Since 2007, Macy’s has received a top rating of 100 percent in the Human Rights Campaign’s evaluation of the treatment of gay, lesbian, bisexual and transgender people by corporations. The department store chain recently stood by its policy when the River Center Macy’s in San Antonio fired an employee, Natalie Johnson, after she told a transgender customer that she could not change in the women’s dressing room. Johnson says that her Christian religious beliefs prevent her from recognizing transgender people.
The American Family Association’s One Million Moms has stepped in to champion Johnson and sought to turn the case into a matter of religious freedom — and expressed its disdain towards transgender people — by saying that “Macy’s has fired a Christian woman for refusing to violate her beliefs” and that “the LGBT agenda has become the theater of the absurd.”
However, Macy’s policy about transgender people using changing rooms is straightforward. Macy’s senior vice president of corporate communications and external affairs Jim Sluzewski issued this statement:
“Macy’s is very proud of our philosophy of diversity and inclusion, and we welcome all customers into our stores. This includes customers of all races, ethnicities, ages, genders, faith traditions, countries of origins and lifestyle preferences. We strive to ensure that each customer is able to shop in a discrimination-free environment.”
Johnson says that, on November 30, she saw a teenager shopping:
“I made sure to keep an eye on him because he was shopping for women’s clothing,” remembered Johnson.
She said she was convinced the shopper was a man. So when she saw him in the women’s dressing room, she told him he couldn’t change there.
“I had to just straight forward tell him, ‘You’re a man,’ and of course that made him really got him steamed,” said Johnson.
The teenager was with a group of five others who reportedly reminded Johnson of Macy’s policy allowing transgender people to change in the dressing room of the gender that they identify with. But Johnson said that she “refused[d] to comply with this policy.” The next day, her manager spoke to her and reminded her of Macy’s policy, whereupon Johnson said that her religious convictions were against the policy. Johnson was fired.
A student at San Antonio College and a member of Tabernacle of Prayer, a nondenominational church, Johnson went to Liberty Counsel, which is described as a “conservative Christian law firm that advocates for religious freedoms.” Johnson says that “her Christian faith and concerns for safety and privacy in a changing room were ignored.” She has since filed a complaint with the federal Equal Employment Opportunity Commission and says that she not only wants her job back, but that she wants Macy’s to change or eliminate its policy about transgender people.
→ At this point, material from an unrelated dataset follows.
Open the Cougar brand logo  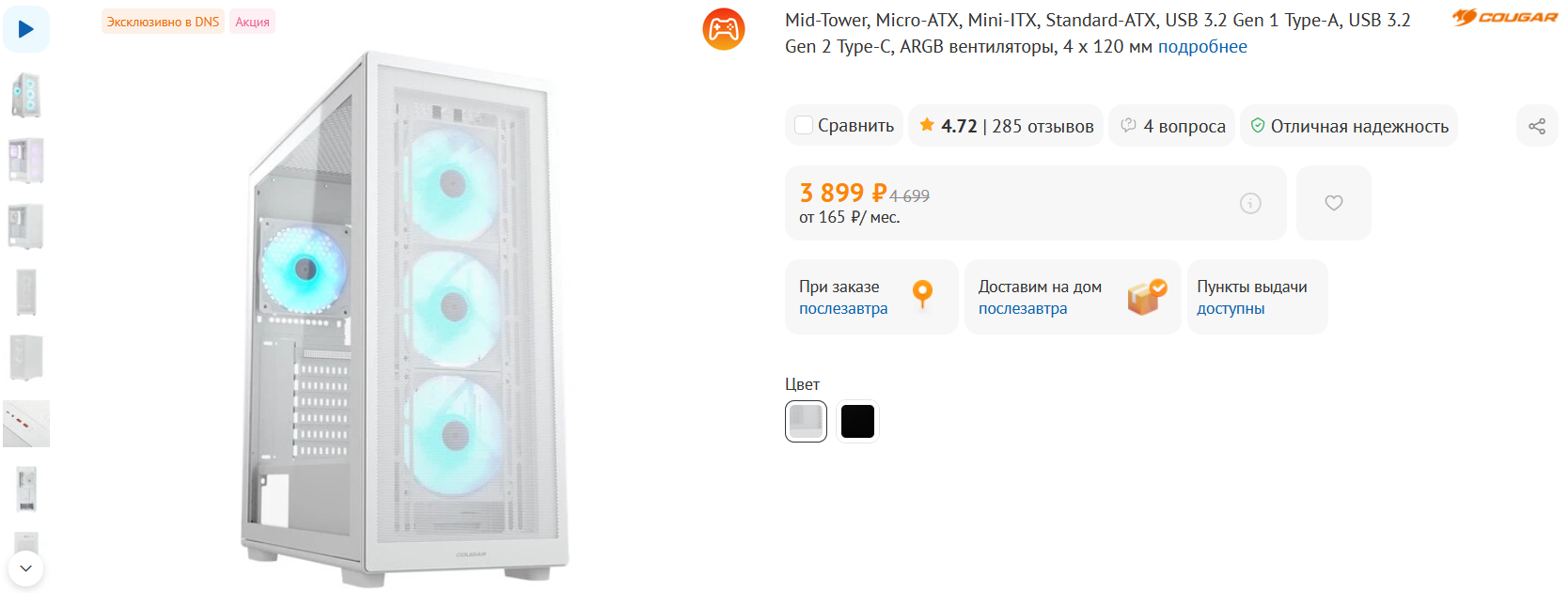[1504, 17]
Johnson can be said to have endangered the “safety and privacy” of the teenager in not respecting her choice of using the women’s changing room. Based on comments made to ABC News — “There are no transgenders in the world. A guy can dress up as a woman all he wants. That’s still not going to make you a woman” – Johnson has very definite notions about transgender people and does not seem, at this point, herself open to reforming these. Her religious beliefs are of course her personal choice, as are her objections to Macy’s LGBT policy. Macy’s has set its policies for reasons of its own: Perhaps working in a different environment, with different policies than Macy’s “philosophy of diversity and inclusion,” might better accommodate Johnson and her religious beliefs.